# Work to be completed
Print every entry exactly as written.

-- Record set follows --

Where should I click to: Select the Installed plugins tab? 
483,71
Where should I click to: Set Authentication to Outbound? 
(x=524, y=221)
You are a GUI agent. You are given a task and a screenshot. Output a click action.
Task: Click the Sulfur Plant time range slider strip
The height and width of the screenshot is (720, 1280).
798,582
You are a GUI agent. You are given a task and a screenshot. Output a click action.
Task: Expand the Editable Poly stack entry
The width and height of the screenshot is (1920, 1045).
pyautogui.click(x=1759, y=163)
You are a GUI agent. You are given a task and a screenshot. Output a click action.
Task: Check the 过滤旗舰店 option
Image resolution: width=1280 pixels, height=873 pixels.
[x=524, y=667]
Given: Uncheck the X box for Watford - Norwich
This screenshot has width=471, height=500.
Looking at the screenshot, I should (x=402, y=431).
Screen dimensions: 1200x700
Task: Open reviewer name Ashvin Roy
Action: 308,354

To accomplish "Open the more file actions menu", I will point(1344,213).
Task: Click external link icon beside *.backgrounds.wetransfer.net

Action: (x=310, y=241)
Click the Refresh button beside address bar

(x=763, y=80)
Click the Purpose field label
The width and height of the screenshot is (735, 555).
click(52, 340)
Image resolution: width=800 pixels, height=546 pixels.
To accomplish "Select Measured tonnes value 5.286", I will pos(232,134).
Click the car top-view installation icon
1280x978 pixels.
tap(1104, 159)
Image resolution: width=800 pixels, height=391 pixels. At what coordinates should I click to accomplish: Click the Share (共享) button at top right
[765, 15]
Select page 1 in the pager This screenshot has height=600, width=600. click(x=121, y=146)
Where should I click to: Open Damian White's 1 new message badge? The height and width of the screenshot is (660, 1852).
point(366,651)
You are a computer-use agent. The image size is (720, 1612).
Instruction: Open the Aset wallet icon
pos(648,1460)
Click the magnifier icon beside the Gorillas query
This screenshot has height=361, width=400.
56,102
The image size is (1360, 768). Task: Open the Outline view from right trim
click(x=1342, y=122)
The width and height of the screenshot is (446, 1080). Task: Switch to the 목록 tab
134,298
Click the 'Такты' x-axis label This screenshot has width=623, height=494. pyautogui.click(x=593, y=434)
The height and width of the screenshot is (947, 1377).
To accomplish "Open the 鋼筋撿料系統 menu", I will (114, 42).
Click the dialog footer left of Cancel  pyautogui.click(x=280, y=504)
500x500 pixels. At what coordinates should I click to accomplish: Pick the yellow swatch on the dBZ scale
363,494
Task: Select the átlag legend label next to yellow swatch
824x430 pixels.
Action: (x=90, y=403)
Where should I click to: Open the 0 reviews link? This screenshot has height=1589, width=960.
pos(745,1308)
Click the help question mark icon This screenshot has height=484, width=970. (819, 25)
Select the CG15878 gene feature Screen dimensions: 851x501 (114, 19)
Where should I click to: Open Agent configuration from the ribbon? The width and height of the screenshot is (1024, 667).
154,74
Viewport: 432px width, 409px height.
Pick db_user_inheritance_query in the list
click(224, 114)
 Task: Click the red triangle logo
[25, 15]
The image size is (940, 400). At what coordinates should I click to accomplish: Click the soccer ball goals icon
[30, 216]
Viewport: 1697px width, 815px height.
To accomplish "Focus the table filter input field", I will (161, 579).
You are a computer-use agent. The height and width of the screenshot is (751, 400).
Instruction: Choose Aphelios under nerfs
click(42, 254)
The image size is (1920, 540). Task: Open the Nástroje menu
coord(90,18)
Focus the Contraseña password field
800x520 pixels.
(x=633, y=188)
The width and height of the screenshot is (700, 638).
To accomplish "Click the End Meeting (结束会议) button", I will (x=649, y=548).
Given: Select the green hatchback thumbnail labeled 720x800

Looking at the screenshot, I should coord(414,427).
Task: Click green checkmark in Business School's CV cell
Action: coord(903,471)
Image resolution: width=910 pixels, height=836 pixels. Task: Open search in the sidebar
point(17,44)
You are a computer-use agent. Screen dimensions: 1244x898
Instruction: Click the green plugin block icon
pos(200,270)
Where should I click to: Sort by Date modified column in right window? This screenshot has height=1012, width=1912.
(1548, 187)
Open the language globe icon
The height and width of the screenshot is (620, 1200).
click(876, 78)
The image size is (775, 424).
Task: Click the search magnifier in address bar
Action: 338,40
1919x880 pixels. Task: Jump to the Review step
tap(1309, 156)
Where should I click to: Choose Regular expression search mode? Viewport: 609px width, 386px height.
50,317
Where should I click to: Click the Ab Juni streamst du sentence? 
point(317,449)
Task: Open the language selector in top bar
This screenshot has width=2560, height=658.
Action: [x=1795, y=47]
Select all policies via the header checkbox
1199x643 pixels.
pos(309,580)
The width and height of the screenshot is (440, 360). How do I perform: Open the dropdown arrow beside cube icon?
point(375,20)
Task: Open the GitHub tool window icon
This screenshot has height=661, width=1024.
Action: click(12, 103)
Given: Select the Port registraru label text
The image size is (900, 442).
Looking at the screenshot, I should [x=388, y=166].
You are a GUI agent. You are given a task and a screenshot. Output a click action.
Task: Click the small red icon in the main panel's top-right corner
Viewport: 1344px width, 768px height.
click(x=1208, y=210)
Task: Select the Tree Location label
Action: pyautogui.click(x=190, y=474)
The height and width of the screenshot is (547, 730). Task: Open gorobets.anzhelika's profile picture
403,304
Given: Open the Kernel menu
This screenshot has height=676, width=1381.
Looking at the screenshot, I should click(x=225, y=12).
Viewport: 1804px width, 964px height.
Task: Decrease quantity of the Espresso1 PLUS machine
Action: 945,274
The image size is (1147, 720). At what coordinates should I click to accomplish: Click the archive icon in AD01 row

-- Record set concluded --

# Result of the exercise
Where should I click to: Select the Installed plugins tab? 
483,71
Where should I click to: Set Authentication to Outbound? 
(x=524, y=221)
You are a GUI agent. You are given a task and a screenshot. Output a click action.
Task: Click the Sulfur Plant time range slider strip
The height and width of the screenshot is (720, 1280).
798,582
You are a GUI agent. You are given a task and a screenshot. Output a click action.
Task: Expand the Editable Poly stack entry
The width and height of the screenshot is (1920, 1045).
pyautogui.click(x=1759, y=163)
You are a GUI agent. You are given a task and a screenshot. Output a click action.
Task: Check the 过滤旗舰店 option
Image resolution: width=1280 pixels, height=873 pixels.
[x=524, y=667]
Given: Uncheck the X box for Watford - Norwich
This screenshot has width=471, height=500.
Looking at the screenshot, I should (x=402, y=431).
Screen dimensions: 1200x700
Task: Open reviewer name Ashvin Roy
Action: 308,354

To accomplish "Open the more file actions menu", I will point(1344,213).
Task: Click external link icon beside *.backgrounds.wetransfer.net

Action: (x=310, y=241)
Click the Refresh button beside address bar

(x=763, y=80)
Click the Purpose field label
The width and height of the screenshot is (735, 555).
click(52, 340)
Image resolution: width=800 pixels, height=546 pixels.
To accomplish "Select Measured tonnes value 5.286", I will pos(232,134).
Click the car top-view installation icon
1280x978 pixels.
tap(1104, 159)
Image resolution: width=800 pixels, height=391 pixels. At what coordinates should I click to accomplish: Click the Share (共享) button at top right
[765, 15]
Select page 1 in the pager This screenshot has height=600, width=600. click(x=121, y=146)
Where should I click to: Open Damian White's 1 new message badge? The height and width of the screenshot is (660, 1852).
point(366,651)
You are a computer-use agent. The image size is (720, 1612).
Instruction: Open the Aset wallet icon
pos(648,1460)
Click the magnifier icon beside the Gorillas query
This screenshot has height=361, width=400.
56,102
The image size is (1360, 768). Task: Open the Outline view from right trim
click(x=1342, y=122)
The width and height of the screenshot is (446, 1080). Task: Switch to the 목록 tab
134,298
Click the 'Такты' x-axis label This screenshot has width=623, height=494. pyautogui.click(x=593, y=434)
The height and width of the screenshot is (947, 1377).
To accomplish "Open the 鋼筋撿料系統 menu", I will (114, 42).
Click the dialog footer left of Cancel  pyautogui.click(x=280, y=504)
500x500 pixels. At what coordinates should I click to accomplish: Pick the yellow swatch on the dBZ scale
363,494
Task: Select the átlag legend label next to yellow swatch
824x430 pixels.
Action: (x=90, y=403)
Where should I click to: Open the 0 reviews link? This screenshot has height=1589, width=960.
pos(745,1308)
Click the help question mark icon This screenshot has height=484, width=970. (819, 25)
Select the CG15878 gene feature Screen dimensions: 851x501 (114, 19)
Where should I click to: Open Agent configuration from the ribbon? The width and height of the screenshot is (1024, 667).
154,74
Viewport: 432px width, 409px height.
Pick db_user_inheritance_query in the list
click(224, 114)
 Task: Click the red triangle logo
[25, 15]
The image size is (940, 400). At what coordinates should I click to accomplish: Click the soccer ball goals icon
[30, 216]
Viewport: 1697px width, 815px height.
To accomplish "Focus the table filter input field", I will (161, 579).
You are a computer-use agent. The height and width of the screenshot is (751, 400).
Instruction: Choose Aphelios under nerfs
click(42, 254)
The image size is (1920, 540). Task: Open the Nástroje menu
coord(90,18)
Focus the Contraseña password field
800x520 pixels.
(x=633, y=188)
The width and height of the screenshot is (700, 638).
To accomplish "Click the End Meeting (结束会议) button", I will (x=649, y=548).
Given: Select the green hatchback thumbnail labeled 720x800

Looking at the screenshot, I should coord(414,427).
Task: Click green checkmark in Business School's CV cell
Action: coord(903,471)
Image resolution: width=910 pixels, height=836 pixels. Task: Open search in the sidebar
point(17,44)
You are a computer-use agent. Screen dimensions: 1244x898
Instruction: Click the green plugin block icon
pos(200,270)
Where should I click to: Sort by Date modified column in right window? This screenshot has height=1012, width=1912.
(1548, 187)
Open the language globe icon
The height and width of the screenshot is (620, 1200).
click(876, 78)
The image size is (775, 424).
Task: Click the search magnifier in address bar
Action: 338,40
1919x880 pixels. Task: Jump to the Review step
tap(1309, 156)
Where should I click to: Choose Regular expression search mode? Viewport: 609px width, 386px height.
50,317
Where should I click to: Click the Ab Juni streamst du sentence? 
point(317,449)
Task: Open the language selector in top bar
This screenshot has width=2560, height=658.
Action: [x=1795, y=47]
Select all policies via the header checkbox
1199x643 pixels.
pos(309,580)
The width and height of the screenshot is (440, 360). How do I perform: Open the dropdown arrow beside cube icon?
point(375,20)
Task: Open the GitHub tool window icon
This screenshot has height=661, width=1024.
Action: click(12, 103)
Given: Select the Port registraru label text
The image size is (900, 442).
Looking at the screenshot, I should [x=388, y=166].
You are a GUI agent. You are given a task and a screenshot. Output a click action.
Task: Click the small red icon in the main panel's top-right corner
Viewport: 1344px width, 768px height.
click(x=1208, y=210)
Task: Select the Tree Location label
Action: pyautogui.click(x=190, y=474)
The height and width of the screenshot is (547, 730). Task: Open gorobets.anzhelika's profile picture
403,304
Given: Open the Kernel menu
This screenshot has height=676, width=1381.
Looking at the screenshot, I should click(x=225, y=12).
Viewport: 1804px width, 964px height.
Task: Decrease quantity of the Espresso1 PLUS machine
Action: 945,274
The image size is (1147, 720). At what coordinates should I click to accomplish: Click the archive icon in AD01 row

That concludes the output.